> SOURCE DATA:
* BEGIN *

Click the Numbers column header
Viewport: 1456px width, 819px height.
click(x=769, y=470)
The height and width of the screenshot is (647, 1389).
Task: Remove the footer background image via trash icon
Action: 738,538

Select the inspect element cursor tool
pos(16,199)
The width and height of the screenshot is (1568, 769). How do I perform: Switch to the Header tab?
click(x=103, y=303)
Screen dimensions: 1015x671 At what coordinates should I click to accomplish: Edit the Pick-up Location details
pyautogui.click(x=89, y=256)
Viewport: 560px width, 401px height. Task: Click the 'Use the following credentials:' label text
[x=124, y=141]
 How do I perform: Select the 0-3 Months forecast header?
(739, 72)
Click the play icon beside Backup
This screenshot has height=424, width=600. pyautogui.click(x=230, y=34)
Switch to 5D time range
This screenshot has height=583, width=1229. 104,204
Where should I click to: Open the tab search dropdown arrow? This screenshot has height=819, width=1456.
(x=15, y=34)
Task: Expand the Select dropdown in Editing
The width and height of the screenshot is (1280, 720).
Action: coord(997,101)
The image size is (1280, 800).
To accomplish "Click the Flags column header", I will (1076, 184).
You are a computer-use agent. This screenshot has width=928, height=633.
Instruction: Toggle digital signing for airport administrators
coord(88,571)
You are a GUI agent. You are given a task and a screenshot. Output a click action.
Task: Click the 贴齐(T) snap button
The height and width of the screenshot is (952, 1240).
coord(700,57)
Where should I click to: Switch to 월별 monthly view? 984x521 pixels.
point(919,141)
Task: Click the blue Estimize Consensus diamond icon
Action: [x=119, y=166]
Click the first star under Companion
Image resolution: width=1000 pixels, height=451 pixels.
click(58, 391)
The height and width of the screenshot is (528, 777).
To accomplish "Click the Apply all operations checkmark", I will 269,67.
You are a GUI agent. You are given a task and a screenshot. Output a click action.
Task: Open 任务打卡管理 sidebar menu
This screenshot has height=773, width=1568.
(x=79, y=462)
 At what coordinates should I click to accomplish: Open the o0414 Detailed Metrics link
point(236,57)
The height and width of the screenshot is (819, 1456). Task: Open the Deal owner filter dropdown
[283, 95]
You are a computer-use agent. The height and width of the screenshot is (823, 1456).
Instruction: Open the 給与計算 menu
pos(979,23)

* END *

> REQUIRED TASK:
Format the stretch of the material above, from the line containing "Click the first star under Companion" through the line containing "(x=79, y=462)", as a JSON list of strings with one string per line, omitting blank lines.

> COMPLETE RESPONSE:
[
  "Click the first star under Companion",
  "Image resolution: width=1000 pixels, height=451 pixels.",
  "click(58, 391)",
  "The height and width of the screenshot is (528, 777).",
  "To accomplish \"Click the Apply all operations checkmark\", I will 269,67.",
  "You are a GUI agent. You are given a task and a screenshot. Output a click action.",
  "Task: Open 任务打卡管理 sidebar menu",
  "This screenshot has height=773, width=1568.",
  "(x=79, y=462)"
]